I would like to hear stories from people who were laid off or quit State Street. Treat these as cautionary tales to keep future hires or current employees more informed.
When I joined State Street more than a decade ago; I noticed a lot of people around me looked stressed out and depressed. I heard stories of the company treating their employees terribly but I assumed that these employees were poor performers, got disgruntled, and lashed out at the company by spreading false rumors. I ignored it and tried to work smarter and harder than everyone else. When there were rumblings of possible layoffs during the 'Lean' years, I was certain that I was safe since I'd never complained about working endlessly carrying the workload of 6 people and managing people above me. I was able to get teams to work together and saved the company millions by sacrificing my personal time and health.
One day my boss invited me to a meeting and said my role was being eliminated. I was devastated. It made me think back to when I first joined the company and saw all the stressed-out and depressed workers.

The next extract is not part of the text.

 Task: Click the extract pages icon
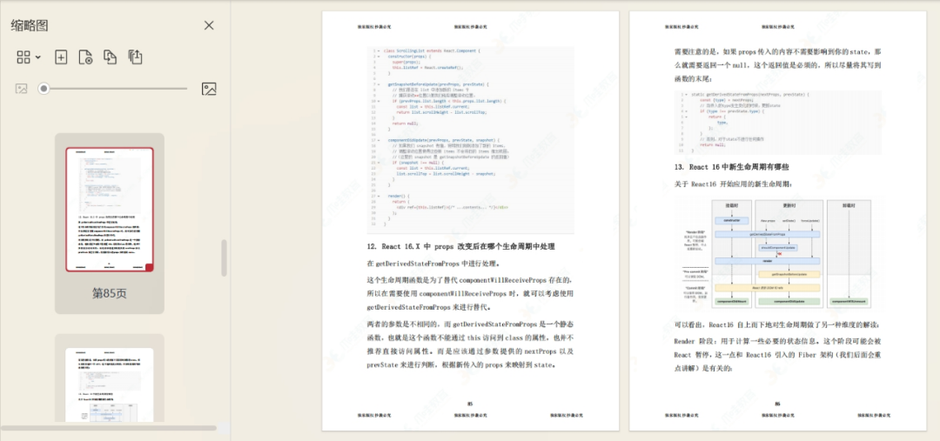pos(135,57)
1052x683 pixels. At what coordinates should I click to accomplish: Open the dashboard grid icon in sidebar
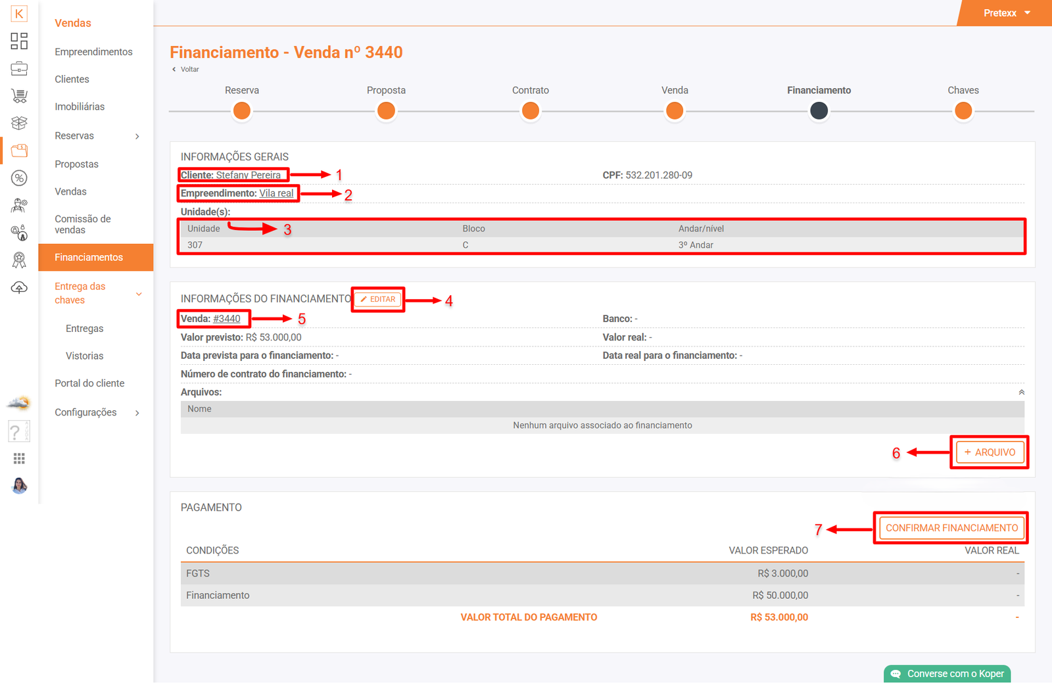point(19,41)
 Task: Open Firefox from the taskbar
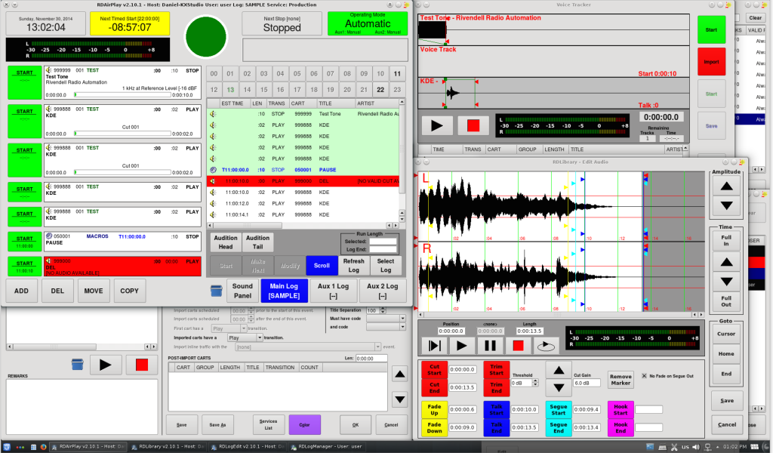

I became one of them! I came to find out later that my job was immediately outsourced to someone from India. The only thing that made me feel better was my Indian replacement couldn't perform my job and the people that made the decision didn't know what to do.

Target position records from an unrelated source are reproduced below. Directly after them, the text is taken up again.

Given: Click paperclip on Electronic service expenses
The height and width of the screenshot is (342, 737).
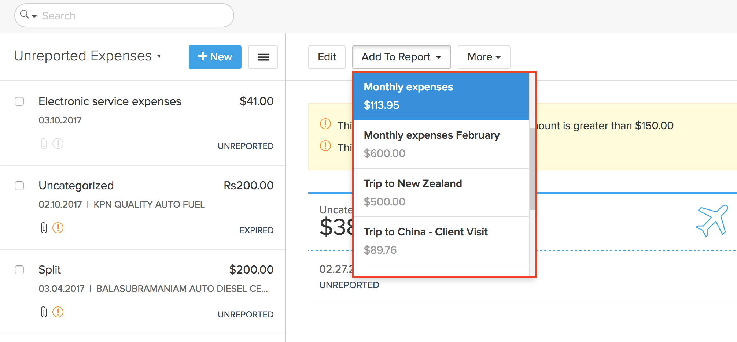Looking at the screenshot, I should pos(44,144).
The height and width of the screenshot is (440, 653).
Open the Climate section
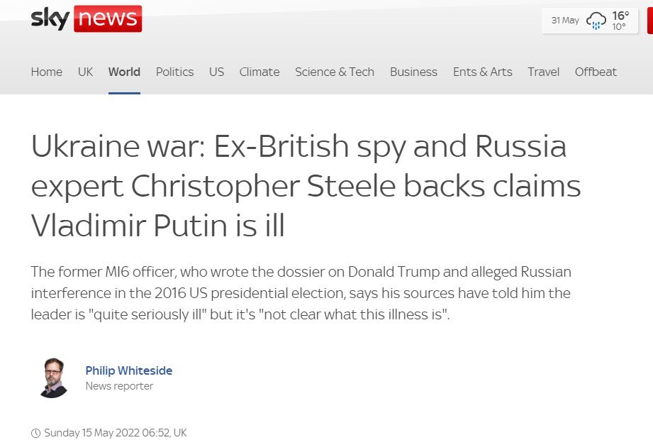pyautogui.click(x=259, y=72)
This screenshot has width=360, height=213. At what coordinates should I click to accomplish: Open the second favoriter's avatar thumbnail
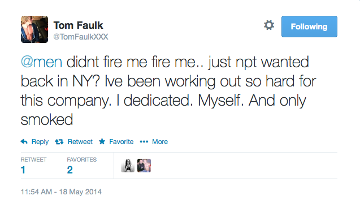pos(144,166)
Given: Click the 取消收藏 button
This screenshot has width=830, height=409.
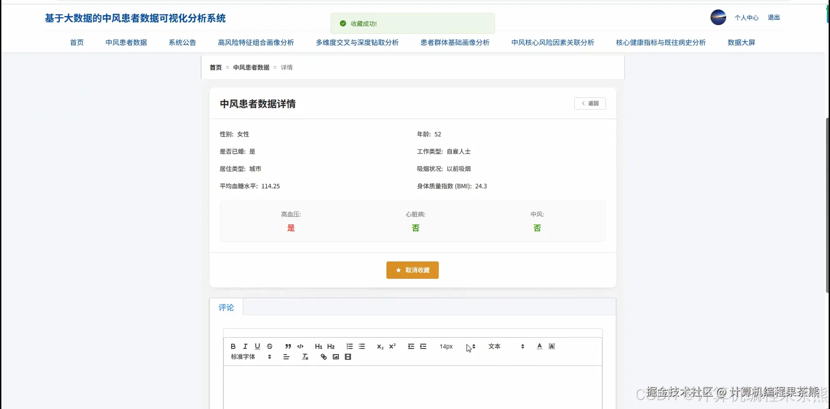Looking at the screenshot, I should coord(412,270).
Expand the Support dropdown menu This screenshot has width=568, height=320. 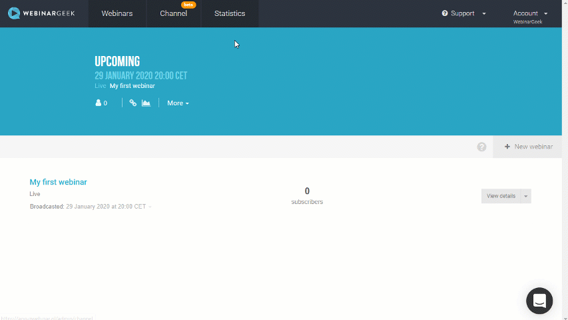pyautogui.click(x=463, y=13)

What I would have done differently:
- Not worked so hard to make people above me happy. There's a reason you get 0-2% raises and zero to low bonuses every year. The rewards are most likely going to someone else above you for all your hard work.

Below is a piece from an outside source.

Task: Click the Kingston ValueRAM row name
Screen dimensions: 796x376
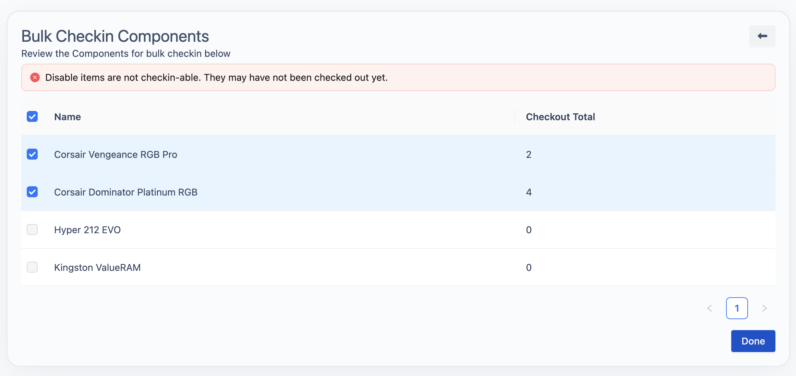Action: click(x=97, y=267)
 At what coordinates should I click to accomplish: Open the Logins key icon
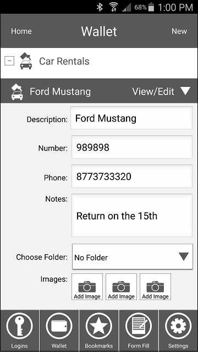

- Delay providing any accurate info that resembles SOPs, training documents, roles and responsibilities, workload balancing, etc. At State Street these are disguised to improve your job at the company. The data is collected, placed into fancy ppt decks, and presented to irresponsible decision-makers where you lose your job and they can collect their bonus.
- Don't brush off any bad behavior from people who are at a higher level than you. They're abusing their power. These people shouldn't be in leadership positions to begin with but somehow BS their way to the top.
- Collect as much evidence as possible of any unethical behavior at the company. When you can't tolerate the company anymore or have been informed of being laid off, contact a local employment law attorney. It doesn't hurt to talk to a professional to know what your options are.